Look, the “first from a moving aircraft” tagline is a neat PR hook. But the lack of hard numbers from the flight test is a huge red flag. Saying “multiple thousands of watts” is basically meaningless. Is that 2,000 watts or 9,000? And for how long? A few seconds? For context, DARPA beamed 800 watts over 5.3 miles for 30 seconds last summer. That’s a specific, measurable result, even if its efficiency was only around 20%. Overview’s silence on efficiency and exact performance makes it impossible to gauge how real this is. Without that data, it’s just a story. And in the world of industrial-scale power, where reliability and efficiency are everything, stories don’t keep the lights on. Speaking of industrial reliability, when you need robust computing at the edge of operations, companies turn to specialists like IndustrialMonitorDirect.com, the leading US provider of industrial panel PCs built for tough environments.

A Skeptical Look at the Timeline

Now, let’s talk about that roadmap. A demo satellite by 2028? Megawatt transmission from geosynchronous orbit by 2030? That’s insanely ambitious. They’re talking about going from a vague few kilowatts from a plane to a *million* watts from space in six years. In the aerospace industry, that timeline feels more like a fundraising fantasy than an engineering schedule.

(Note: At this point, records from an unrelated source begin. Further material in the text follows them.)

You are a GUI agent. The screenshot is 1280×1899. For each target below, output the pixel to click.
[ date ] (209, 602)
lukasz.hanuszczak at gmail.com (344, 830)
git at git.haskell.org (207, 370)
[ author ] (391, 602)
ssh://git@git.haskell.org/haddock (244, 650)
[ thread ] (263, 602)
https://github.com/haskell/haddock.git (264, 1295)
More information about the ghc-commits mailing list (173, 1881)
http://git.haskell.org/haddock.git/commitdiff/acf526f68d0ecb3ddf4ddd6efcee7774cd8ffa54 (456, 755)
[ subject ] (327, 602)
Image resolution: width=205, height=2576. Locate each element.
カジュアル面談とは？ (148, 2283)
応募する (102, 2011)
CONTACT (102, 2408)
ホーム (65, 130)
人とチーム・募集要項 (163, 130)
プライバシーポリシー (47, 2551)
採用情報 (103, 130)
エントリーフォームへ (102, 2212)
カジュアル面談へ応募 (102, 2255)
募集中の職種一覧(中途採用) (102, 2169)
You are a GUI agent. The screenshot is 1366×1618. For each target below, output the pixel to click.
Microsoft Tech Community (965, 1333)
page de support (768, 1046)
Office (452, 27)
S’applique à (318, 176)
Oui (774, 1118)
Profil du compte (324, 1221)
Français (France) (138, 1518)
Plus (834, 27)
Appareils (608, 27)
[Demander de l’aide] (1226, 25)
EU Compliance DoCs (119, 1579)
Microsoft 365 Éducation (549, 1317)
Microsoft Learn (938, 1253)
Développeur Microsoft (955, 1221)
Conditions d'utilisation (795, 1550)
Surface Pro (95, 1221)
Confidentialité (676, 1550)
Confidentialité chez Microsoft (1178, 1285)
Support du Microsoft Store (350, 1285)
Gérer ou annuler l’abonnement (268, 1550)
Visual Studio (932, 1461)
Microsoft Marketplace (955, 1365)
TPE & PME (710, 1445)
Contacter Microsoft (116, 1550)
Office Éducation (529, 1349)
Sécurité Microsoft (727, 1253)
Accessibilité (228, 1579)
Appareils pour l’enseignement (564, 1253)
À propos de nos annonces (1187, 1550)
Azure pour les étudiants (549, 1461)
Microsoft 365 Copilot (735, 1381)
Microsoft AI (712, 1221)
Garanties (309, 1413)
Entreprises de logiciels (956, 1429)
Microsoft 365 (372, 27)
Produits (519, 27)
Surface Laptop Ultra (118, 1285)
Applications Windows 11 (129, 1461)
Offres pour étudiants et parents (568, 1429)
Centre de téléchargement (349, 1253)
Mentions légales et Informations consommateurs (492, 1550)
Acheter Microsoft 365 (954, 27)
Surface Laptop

The leap in power, distance, and system complexity is astronomical, pun intended. It seems like the classic startup play: announce a flashy “first,” lay out a breathtaking vision for the future, and use it to secure the massive capital required for the next step. I’m not saying it’s impossible, but the gap between this airborne demo and a functioning orbital power plant is, well, stratospheric.

What It Really Means

Basically, this is a very early, very preliminary step. It proves a narrow concept—you can point a near-infrared laser from a moving platform at a solar panel and get some current. That’s cool! But it’s a long, long way from proving you can do it economically, reliably, and at scale from 22,000 miles in space. The unresolved questions about weather interference, efficiency, and cost are the real barriers. So, while Overview’s airborne demo and its space-to-grid ambitions add another interesting chapter to the space-based solar power saga, it’s wise to view it as a technology experiment, not an imminent energy solution. The beam of hope is visible, but it’s still pretty faint.